Scots conveyancer guilty of ‘professional misconduct’ for breaching lenders’ handbook and money laundering regulations

A Scots lawyer who failed in his duties under the CML Handbook and at common law to provide material information to lenders in conveyancing transactions has been found guilty of “professional misconduct”.

The Scottish Solicitors Discipline Tribunal(SSDT) censured David Clark and restricted his practising certificate for a period of three years after he was found to have breached the Solicitors (Scotland) Accounts, Accounts Certificate, Professional Practice and Guarantee Fund Rules and failed to comply with Money Laundering Regulations.

The tribunal had “no hesitation” in finding Mr Clark guilty of professional misconduct after ruling that his conduct clearly fell “well below the standard to be expected of a competent and reputable solicitor”.

The tribunal heard that the conduct on the part of the respondent involved risks relating to Money Laundering Regulations and the source of funds for the transactions, as well as the breach of the CML Handbook.

Mr Clark, who was a partner in the property department at Hughes Walker Solicitors in Edinburgh between August 2006 and June 2010, had acted in 11 transactions with “significant irregularities” and failed to report “obviously significant” matters to the lenders in some of them.

In two of these cases the seller of the property had provided the deposits for the purchase, but this was not reported to the lenders.

In another two of the transactions the purchase price noted in the instructions given by the lenders did not match the purchase price elsewhere within the files.

There were “significant failures” in respect of the Money Laundering Regulations, the tribunal found.

In many cases he had failed to check clients’ identification and failed to carry out any checks as to the source of the funds for deposits.

Mr Clark admitted the facts in the complaint and admitted professional misconduct.

He said he was “ashamed” of the conduct complained of and apologised for it.

The tribunal was told that he recalled being consulted by one particular property investor who was buying from people using readily available “buy to let” mortgages which would usually involve him buying at reduced prices from people who were desperate to sell and usually part of the deal would be that settlement would be effected within a short timescale.

The transactions came at the time of the recession and business was “hard to come by”.

He was aware that he had not been keeping proper records of ID and Risk Assessments but thought that he had been “otherwise complying with requirements”, particularly in relation to registering titles and securities.

However, he realised that he had not dealt with the cases properly and admitted so to his partners and “effectively turned himself in”.

But the reaction was that the other partners made it plain that they were looking for his resignation and he duly resigned in June 2010.

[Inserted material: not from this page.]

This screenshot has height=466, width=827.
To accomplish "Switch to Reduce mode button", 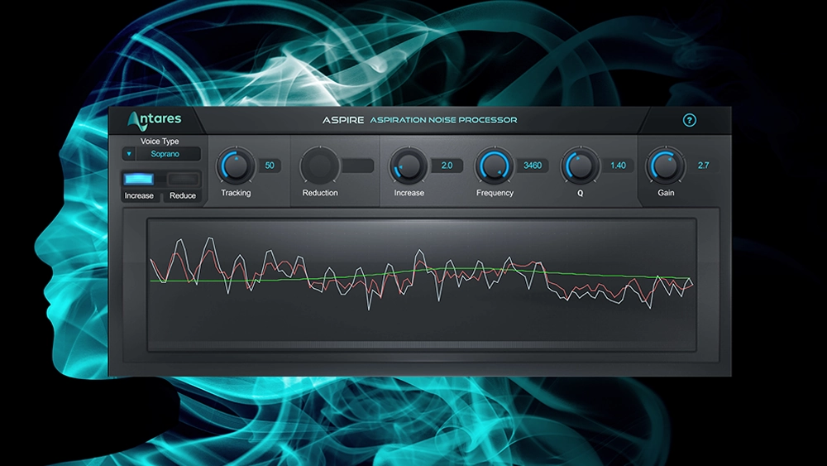I will click(x=183, y=180).
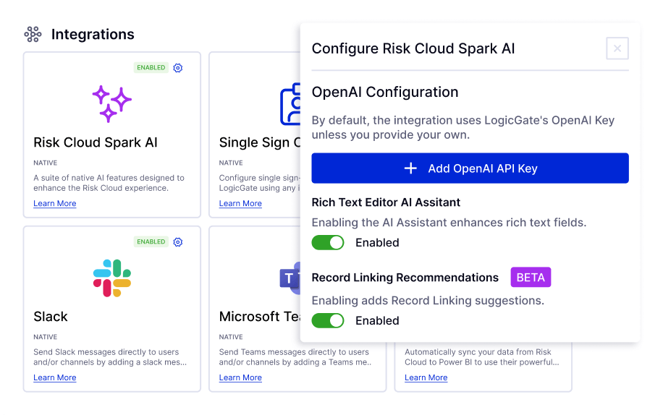Click Add OpenAI API Key button
Image resolution: width=663 pixels, height=415 pixels.
470,168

The tribunal described his conduct as “serious and reprehensible”.

In a written decision, tribunal chairman Alistair Cockburn said: “The parts of the CML Handbook breached in this case are principally designed to prevent fraud. In addition to his failures to report significant matters to his clients, the lenders, the respondent was guilty of serious failures in relation to money laundering checks. Given the respondent’s previous experience, he must have known the risks associated with these failures.”

In mitigation, however, the tribunal accepted that the transactions occurred over a “fairly short period of time” and that there had been “no suggestion” of deliberate dishonesty or personal gain.

He had also demonstrated “clear remorse and insight” into the serious nature of his conduct by cooperating fully with the Law Society, reporting these matters himself and not reapplying for a practising certificate.

Mr Cockburn added: “Having regard in particular to the protection of the public, the tribunal concluded that the most appropriate disposal was a restriction on the respondent’s practising certificate, restricting him to working under supervision for a lengthy period and until he had satisfied the tribunal that he was fit to hold a full practising certificate. Three years was considered the appropriate period for the restriction.”

After the expiry of three years, the tribunal will expect the respondent to be able to show an ability to comply with the CML Handbook before the restriction is lifted.